• [Your instructions]: In the data below, begin at the line that has "Open the Period" and stop after the line that has "Viewport: 800px width, 600px". Rewrite those lines with "dropdown" changed to "menu" and everything else unchanged, leaving out the pictures.

• [Data for this exercise]:
────────────────────────────────────────
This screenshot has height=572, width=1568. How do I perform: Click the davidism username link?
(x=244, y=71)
────────────────────────────────────────
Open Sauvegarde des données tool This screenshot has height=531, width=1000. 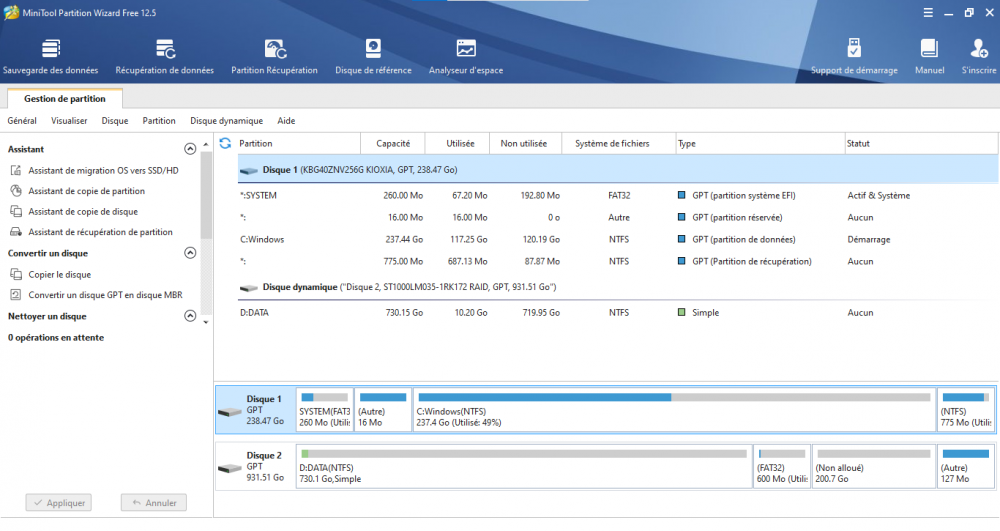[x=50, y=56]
────────────────────────────────────────
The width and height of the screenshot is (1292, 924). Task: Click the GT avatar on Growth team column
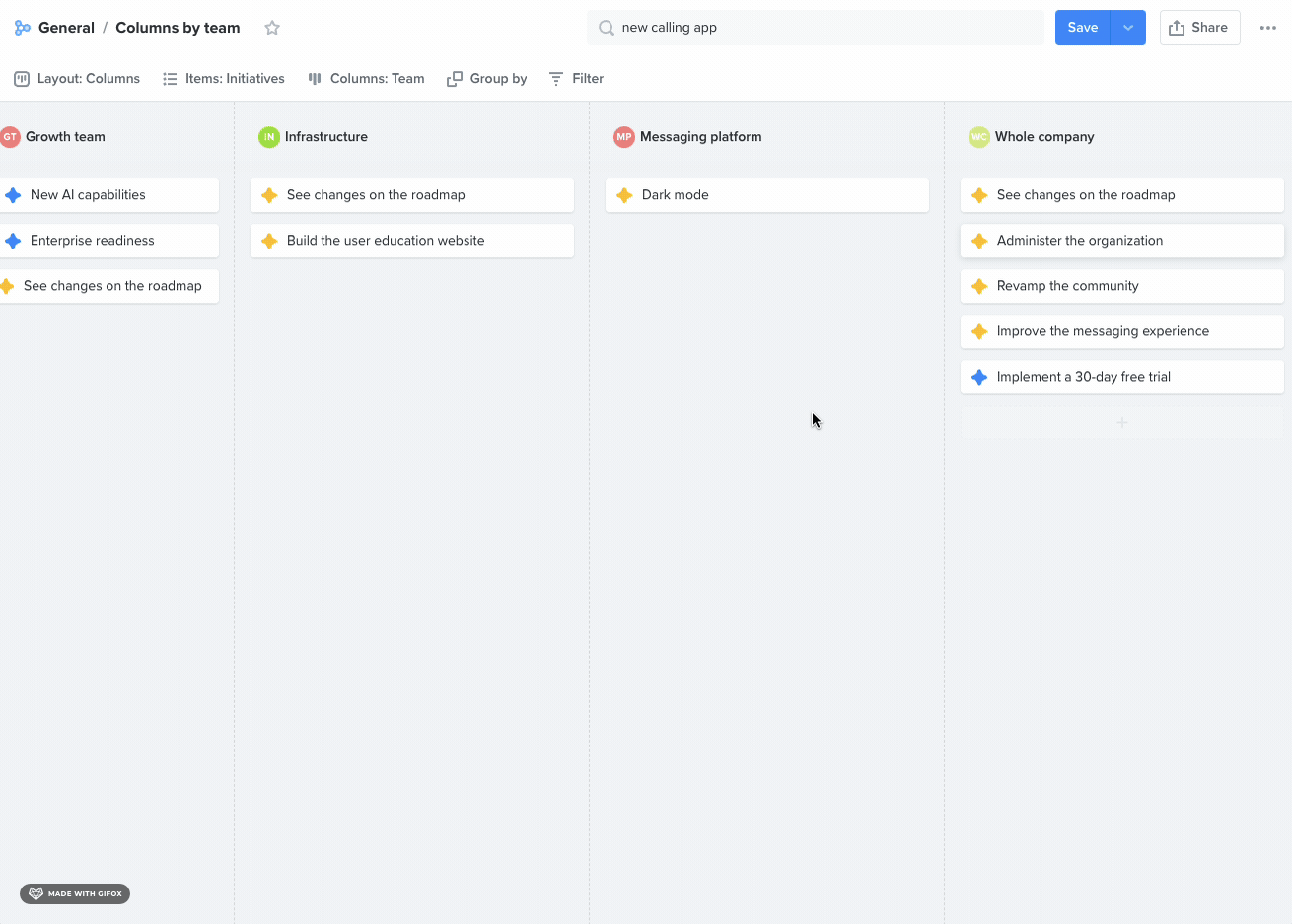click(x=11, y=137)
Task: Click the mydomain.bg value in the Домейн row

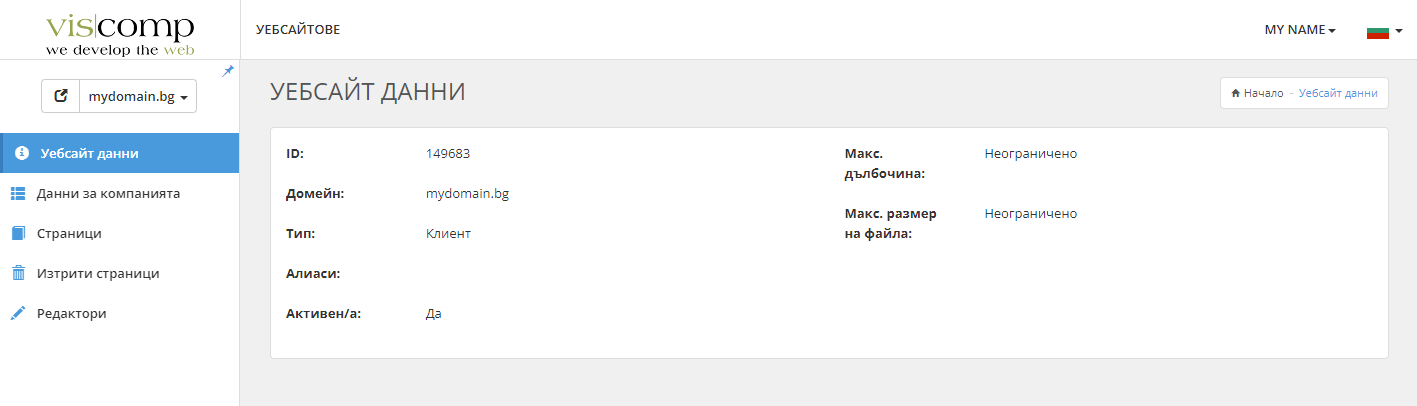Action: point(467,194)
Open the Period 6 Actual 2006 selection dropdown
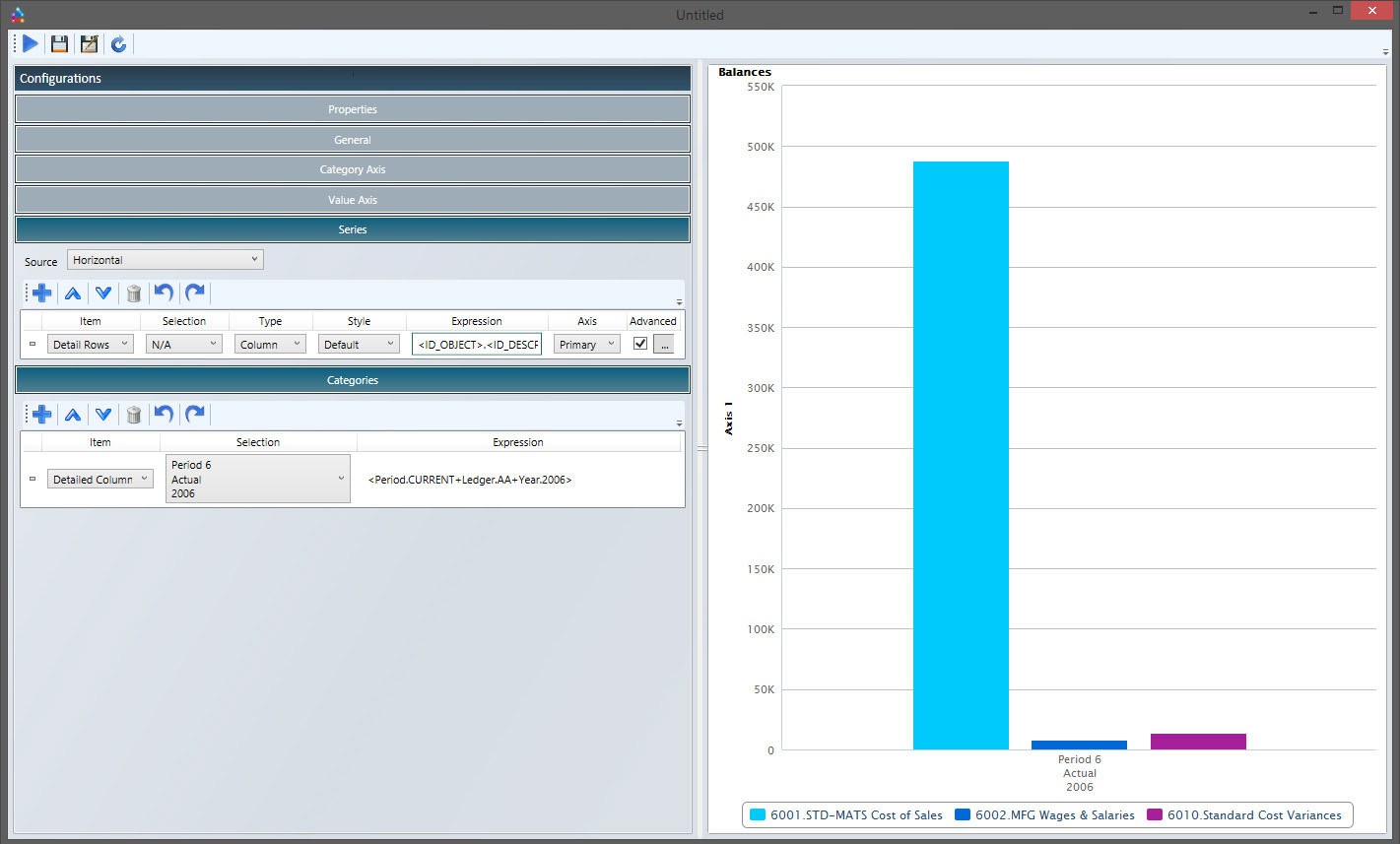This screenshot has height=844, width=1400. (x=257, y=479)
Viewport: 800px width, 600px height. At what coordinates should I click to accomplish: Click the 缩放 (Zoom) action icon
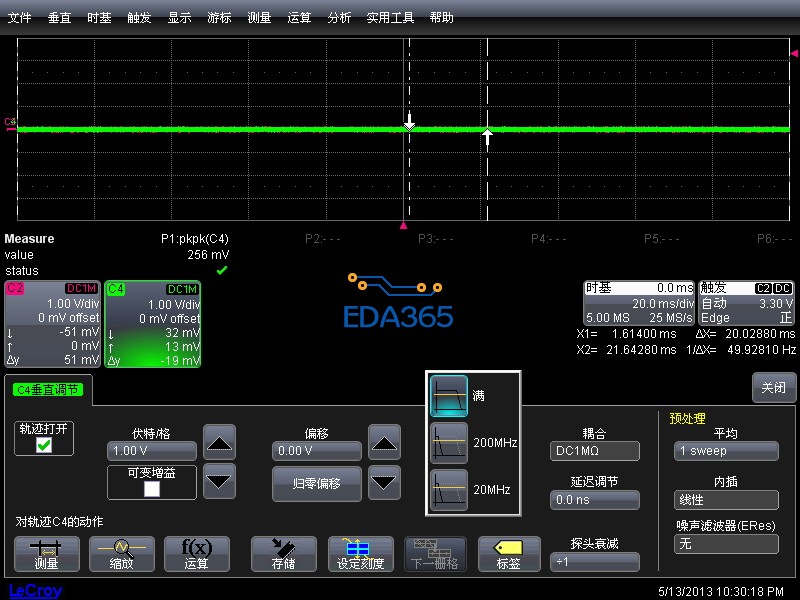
────────────────────────────────────────
• [Full answer]:
Open the Period 6 Actual 2006 selection menu
This screenshot has height=844, width=1400. (x=257, y=479)
Viewport: 800px width, 600px height. At what coordinates should I click to accomplish: Click the 缩放 (Zoom) action icon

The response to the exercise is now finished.